Free Tours by artist Marnie Slater is a series of tours around SCAPE which Slater has facilitated with a group of volunteers. Each volunteer was invited to work with Slater to plan, write and choreograph their own tour of a work, site or event connected to SCAPE 2008. These tours could happen anywhere, at any time, and there would be no restriction on the content or approach.

Free Tours is now active within the central city of Christchurch expressly for a public audience. The tours are free to participate in and each will respond to the works included in SCAPE 2008.

The next tour, a street talk on Regan Gentry, by Louise Donnithorne is this Wednesday 15 October. Meeting place: Stewart Plaza, 12pm.

For further information about the rest of the Free Tours schedule and brief descriptions of each available tour pick up a copy of the Free Tours guidebook from The Physics Room or Christchurch Art Gallery. A programme of each individual tour is also listed here or you can download a tour map and schedule here.


Perhaps the most noticeable of all the New Zealand contributions, emerging artist James Oram has literally drawn our sights to the sky. Sea change, which consists of a small sailing boat hanging from the end of a mobile crane poetically brings together two important symbols of transformation and development - the boats and ships from the past and the cranes from the present. In doing so, Oram quietly comments on changing values associated with urban development, as well as Christchurch’s geographical closeness to the coastline.

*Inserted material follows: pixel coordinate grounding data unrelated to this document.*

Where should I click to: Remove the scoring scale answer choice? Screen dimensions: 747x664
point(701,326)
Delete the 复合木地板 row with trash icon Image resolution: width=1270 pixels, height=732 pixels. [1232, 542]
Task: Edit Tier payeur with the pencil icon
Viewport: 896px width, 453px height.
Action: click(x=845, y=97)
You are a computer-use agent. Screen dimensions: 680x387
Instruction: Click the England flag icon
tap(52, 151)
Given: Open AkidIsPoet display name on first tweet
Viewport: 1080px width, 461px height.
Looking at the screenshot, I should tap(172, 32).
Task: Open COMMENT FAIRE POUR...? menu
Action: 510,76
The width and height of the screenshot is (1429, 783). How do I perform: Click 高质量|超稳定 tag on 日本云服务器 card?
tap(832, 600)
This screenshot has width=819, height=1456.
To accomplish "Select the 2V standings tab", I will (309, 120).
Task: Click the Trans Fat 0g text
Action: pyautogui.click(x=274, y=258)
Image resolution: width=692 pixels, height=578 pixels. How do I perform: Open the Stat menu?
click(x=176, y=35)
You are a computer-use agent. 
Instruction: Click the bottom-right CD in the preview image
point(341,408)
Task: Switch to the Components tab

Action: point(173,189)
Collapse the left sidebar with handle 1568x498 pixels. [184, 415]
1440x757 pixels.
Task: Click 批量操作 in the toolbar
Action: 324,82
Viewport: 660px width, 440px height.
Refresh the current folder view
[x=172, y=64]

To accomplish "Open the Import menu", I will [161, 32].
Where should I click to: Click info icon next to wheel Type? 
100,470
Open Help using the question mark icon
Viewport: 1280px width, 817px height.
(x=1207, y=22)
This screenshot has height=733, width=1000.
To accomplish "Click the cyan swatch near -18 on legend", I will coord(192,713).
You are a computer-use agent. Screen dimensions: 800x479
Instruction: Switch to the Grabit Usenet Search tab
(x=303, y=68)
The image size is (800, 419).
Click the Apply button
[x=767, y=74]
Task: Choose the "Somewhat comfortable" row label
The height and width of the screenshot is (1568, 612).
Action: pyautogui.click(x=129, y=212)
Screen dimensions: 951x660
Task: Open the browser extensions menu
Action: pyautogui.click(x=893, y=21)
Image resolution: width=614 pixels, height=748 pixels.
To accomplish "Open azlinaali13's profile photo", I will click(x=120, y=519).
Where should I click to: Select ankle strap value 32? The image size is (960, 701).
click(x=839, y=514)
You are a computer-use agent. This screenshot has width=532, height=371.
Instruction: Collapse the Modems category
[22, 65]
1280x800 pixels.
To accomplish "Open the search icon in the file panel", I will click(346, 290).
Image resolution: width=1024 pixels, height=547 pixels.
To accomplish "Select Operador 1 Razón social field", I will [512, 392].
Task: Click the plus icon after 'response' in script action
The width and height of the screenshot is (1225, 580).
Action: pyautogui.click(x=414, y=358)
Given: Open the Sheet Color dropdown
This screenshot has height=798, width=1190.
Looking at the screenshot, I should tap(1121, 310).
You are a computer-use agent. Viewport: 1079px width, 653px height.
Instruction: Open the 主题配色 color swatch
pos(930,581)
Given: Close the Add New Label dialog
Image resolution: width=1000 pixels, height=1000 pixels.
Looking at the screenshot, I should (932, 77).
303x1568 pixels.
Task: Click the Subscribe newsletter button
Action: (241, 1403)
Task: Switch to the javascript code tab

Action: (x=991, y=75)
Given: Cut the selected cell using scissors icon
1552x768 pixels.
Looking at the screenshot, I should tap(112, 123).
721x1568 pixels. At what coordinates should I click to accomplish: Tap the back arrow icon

One of SCAPE’s youngest artists, Oram graduated in 2003 with a Bachelor of Fine Arts from the University of Canterbury. He has since been awarded the Ethel Susan Jones Fine Arts Traveling Scholarship and served as the Chairperson of the High Street Project Trust from 2004-2005.

To enjoy this strange yet uplifting sight, visit Cranmer Square (in high winds the boat in See change will be temporarily lowered).



Proudly anchoring James Oram’s boat to Cranmer Square is Smith Crane and Construction.

“Today, Smith Crane & Co operates the largest fleet of mobile cranes in the South Island and is dedicated to finding innovative solutions for all clients, be they large or small. While the brief for the SCAPE artwork, See change was a little “out of the ordinary” we take pride in all our work, and were happy to rise to the challenge of creating an artwork.

Working with James – and approaching the job from an “artist’s” perspective was very different for our team, but with both parties open to new experiences we soon resolved the requirements – and taught James a little about mobile crane driving in the process!

It is with great pleasure that Smith Crane & Construction lends its support to the SCAPE Christchurch Biennial and the celebration of all our civic spaces – be they on the ground – or in the air.”